Jeremy David Hanson started typing, enraged that Merriam-Webster had changed its definition of the word “girl,” according to the FBI.

Specifically, the online dictionary added a new meaning: “a person whose gender identity is female.”

“The moron who created this fake definition should be hunted down and shot,” Hanson allegedly wrote on Oct. 8 in the word’s online comment section. “I am sick and tired of these cultural Marxists denying science and destroying the English Language. Merriam-Webster headquarters should be shot up and bombed. Boys aren’t girls.”

The Massachusetts-based publisher closed its offices in Springfield, Mass., and New York City for a week as a result.

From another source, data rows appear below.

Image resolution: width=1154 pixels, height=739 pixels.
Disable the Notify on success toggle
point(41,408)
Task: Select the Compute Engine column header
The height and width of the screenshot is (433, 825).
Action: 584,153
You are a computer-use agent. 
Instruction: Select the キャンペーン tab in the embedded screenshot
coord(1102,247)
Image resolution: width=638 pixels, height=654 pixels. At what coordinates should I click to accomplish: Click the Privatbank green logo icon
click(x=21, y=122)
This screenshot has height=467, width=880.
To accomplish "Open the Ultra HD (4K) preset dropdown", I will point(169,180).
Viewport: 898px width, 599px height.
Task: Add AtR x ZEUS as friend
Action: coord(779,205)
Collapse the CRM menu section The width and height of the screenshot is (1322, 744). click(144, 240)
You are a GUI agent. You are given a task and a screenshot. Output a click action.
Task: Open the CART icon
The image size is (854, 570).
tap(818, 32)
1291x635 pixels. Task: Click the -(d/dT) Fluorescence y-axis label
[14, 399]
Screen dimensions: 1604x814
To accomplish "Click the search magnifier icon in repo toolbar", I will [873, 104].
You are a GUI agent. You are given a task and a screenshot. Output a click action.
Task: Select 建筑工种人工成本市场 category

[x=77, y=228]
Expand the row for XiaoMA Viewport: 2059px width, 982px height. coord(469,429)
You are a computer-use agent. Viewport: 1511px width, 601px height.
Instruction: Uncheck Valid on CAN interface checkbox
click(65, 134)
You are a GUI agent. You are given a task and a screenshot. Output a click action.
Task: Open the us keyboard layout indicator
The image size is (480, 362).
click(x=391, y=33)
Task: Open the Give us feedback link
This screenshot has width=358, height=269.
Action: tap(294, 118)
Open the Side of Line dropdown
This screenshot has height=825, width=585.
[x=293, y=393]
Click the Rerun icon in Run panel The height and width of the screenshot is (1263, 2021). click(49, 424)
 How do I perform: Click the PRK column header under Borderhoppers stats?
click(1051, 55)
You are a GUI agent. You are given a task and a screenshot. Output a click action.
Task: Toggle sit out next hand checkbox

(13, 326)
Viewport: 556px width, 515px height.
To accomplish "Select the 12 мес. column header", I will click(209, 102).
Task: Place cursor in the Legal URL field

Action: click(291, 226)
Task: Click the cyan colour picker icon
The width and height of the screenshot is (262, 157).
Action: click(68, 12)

Hanson, 34, of California’s Orange County, was arrested last week and charged with threatening to injure someone using interstate communication. Authorities have accused him of sending “despicable” anti-LGBTQ threats for years to organizations across the country, including Disney, Land O’Lakes, Hasbro and DC Comics, all to “evoke fear and division,” according to a statement from the U.S. attorney’s office in Massachusetts.

He faces up to five years in federal prison if convicted.

Federal court records don’t list an attorney for Hanson, and he did not immediately respond to a request for comment from The Washington Post early Monday. When a reporter called a phone number listed for his mother, whom he lives with, the woman who answered hung up. A follow-up call went to voice mail.

Hanson’s threats keyed on several of the lightning rods that have divided Americans over the past few years in the most recent iteration of the culture wars, including sexuality, gender, and race-related monuments, mascots and logos.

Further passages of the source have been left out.